**DEINE AUFGABE**
Extrahiere aus dem Forenbeitrag zum Dialer wortgetreu den Abschnitt, der mit den Worten „## cicojaka (15“ einsetzt und mit „der RegTP auf)“ schließt.
------ TEXTAUSZUG
# Muckedialer oder des Konsuls schräge Freunde...



## cicojaka (15 Februar 2004)

Für die unfeine Art, einen Kopfartikel einfach zu löschen, bitte ich um Entschuldigung. Grund war ein delikates Element aus dem Vorleben des Seiteninhabers HP. Dank seiner und meiner offenen Art konnte dieses Missverständnis geklärt werden. Vielen Dank dafür, Herr HP!


Soviel dazu...

Zum dialer auf der Musik-Kopie-Seite ist zu sagen, dass es sich um einen klassischen freeload-Dialer des Cico-Imperiums handelt (Starlux/Securex). Die Erwähnung der firma starlux (www.starlux.tv) ist eine Besonderheit, die man sonst nirgends im www findet. Das macht diese Seite für mich so interessant und führte dazu, dass ich den dialer dort auf einen Tipp hin ansehen wollte (Was noch im Angebot ist, kann man ebenfalls per PN erfragen - Als Anbieter taucht HP meines Wissens gar nicht bei der RegTP auf)
------------
------ EINTRÄGE IM DATENSATZ
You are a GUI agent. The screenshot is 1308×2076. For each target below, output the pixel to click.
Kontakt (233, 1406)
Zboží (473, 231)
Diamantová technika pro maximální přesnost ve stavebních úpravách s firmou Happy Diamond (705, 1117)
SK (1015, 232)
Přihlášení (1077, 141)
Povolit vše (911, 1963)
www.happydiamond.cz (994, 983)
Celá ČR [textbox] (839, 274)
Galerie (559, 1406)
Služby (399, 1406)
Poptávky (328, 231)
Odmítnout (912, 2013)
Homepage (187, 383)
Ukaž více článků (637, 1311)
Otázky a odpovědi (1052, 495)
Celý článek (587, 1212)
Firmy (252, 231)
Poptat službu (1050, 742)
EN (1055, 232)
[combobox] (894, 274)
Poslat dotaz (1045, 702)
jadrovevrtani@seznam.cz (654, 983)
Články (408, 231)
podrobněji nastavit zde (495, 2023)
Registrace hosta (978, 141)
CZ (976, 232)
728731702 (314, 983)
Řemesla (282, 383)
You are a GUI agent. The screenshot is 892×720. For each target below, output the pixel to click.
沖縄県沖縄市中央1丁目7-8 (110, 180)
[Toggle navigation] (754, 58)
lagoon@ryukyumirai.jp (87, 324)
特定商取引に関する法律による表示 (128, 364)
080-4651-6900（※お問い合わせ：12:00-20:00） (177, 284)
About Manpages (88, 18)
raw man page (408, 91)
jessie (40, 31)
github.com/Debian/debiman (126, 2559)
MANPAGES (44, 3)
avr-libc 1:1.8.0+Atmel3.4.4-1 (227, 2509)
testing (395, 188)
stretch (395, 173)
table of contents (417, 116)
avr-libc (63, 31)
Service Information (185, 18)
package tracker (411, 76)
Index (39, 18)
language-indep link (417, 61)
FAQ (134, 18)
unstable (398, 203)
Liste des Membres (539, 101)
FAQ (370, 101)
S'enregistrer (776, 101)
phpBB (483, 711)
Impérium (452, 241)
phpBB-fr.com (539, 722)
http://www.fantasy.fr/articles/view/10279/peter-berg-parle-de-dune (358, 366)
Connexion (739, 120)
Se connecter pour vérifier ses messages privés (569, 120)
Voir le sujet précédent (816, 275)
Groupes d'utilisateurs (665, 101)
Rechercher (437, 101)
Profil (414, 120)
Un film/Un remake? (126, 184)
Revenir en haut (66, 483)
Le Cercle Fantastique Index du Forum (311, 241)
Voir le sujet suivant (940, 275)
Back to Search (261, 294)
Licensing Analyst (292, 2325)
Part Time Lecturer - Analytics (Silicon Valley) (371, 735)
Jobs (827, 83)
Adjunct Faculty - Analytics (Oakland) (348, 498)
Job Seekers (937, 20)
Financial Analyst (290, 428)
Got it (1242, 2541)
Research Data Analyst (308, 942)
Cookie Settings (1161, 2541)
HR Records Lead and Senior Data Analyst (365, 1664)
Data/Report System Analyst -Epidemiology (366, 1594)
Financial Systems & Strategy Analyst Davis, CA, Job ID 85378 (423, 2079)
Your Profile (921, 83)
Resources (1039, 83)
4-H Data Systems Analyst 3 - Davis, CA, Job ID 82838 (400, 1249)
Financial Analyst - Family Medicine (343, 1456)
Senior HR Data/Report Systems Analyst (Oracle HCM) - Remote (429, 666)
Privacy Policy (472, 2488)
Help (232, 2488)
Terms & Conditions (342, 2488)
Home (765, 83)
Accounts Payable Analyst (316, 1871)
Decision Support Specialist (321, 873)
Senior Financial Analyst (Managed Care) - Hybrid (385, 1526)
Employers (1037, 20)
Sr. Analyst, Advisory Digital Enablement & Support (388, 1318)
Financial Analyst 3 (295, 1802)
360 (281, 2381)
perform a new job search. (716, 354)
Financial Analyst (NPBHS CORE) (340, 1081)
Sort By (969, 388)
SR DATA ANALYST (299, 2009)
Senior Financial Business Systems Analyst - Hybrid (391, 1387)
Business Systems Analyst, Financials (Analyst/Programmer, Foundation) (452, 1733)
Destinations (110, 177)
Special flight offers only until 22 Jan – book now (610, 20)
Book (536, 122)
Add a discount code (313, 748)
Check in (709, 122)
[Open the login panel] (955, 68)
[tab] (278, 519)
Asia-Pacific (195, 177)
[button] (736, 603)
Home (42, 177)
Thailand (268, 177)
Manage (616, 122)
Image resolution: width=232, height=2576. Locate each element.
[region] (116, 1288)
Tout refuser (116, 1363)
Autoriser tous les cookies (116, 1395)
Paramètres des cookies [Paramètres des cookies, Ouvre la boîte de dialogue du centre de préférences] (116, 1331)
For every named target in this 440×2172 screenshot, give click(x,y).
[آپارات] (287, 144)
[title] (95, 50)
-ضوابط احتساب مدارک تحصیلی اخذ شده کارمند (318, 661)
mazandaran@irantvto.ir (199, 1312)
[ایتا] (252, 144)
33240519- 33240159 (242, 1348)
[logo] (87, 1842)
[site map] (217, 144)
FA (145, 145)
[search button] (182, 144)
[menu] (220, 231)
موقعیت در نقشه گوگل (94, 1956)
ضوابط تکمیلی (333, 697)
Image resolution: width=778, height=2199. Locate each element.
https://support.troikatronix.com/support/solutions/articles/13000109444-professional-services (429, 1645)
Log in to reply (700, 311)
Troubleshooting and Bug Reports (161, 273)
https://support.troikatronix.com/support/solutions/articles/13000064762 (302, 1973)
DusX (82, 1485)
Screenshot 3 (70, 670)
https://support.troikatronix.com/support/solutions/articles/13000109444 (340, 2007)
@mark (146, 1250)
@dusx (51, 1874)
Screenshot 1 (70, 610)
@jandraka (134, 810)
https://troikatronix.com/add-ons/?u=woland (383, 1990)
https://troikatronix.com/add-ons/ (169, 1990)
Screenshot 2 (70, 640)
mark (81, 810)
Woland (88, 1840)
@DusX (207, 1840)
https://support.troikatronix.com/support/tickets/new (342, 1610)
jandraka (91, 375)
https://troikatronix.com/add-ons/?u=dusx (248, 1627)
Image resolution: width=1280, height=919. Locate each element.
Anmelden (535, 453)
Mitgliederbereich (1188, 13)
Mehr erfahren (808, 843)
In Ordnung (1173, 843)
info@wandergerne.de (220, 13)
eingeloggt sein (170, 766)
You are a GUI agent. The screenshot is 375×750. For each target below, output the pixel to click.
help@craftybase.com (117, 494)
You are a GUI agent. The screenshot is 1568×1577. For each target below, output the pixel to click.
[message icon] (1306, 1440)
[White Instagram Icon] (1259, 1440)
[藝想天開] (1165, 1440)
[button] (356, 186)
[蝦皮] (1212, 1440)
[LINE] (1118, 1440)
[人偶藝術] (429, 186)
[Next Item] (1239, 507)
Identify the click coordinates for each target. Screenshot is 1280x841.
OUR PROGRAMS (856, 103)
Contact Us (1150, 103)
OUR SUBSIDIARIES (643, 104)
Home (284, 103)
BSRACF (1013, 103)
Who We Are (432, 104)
------------
**LÖSUNG DER AUFGABE**
## cicojaka (15 Februar 2004)

Für die unfeine Art, einen Kopfartikel einfach zu löschen, bitte ich um Entschuldigung. Grund war ein delikates Element aus dem Vorleben des Seiteninhabers HP. Dank seiner und meiner offenen Art konnte dieses Missverständnis geklärt werden. Vielen Dank dafür, Herr HP!


Soviel dazu...

Zum dialer auf der Musik-Kopie-Seite ist zu sagen, dass es sich um einen klassischen freeload-Dialer des Cico-Imperiums handelt (Starlux/Securex). Die Erwähnung der firma starlux (www.starlux.tv) ist eine Besonderheit, die man sonst nirgends im www findet. Das macht diese Seite für mich so interessant und führte dazu, dass ich den dialer dort auf einen Tipp hin ansehen wollte (Was noch im Angebot ist, kann man ebenfalls per PN erfragen - Als Anbieter taucht HP meines Wissens gar nicht bei der RegTP auf)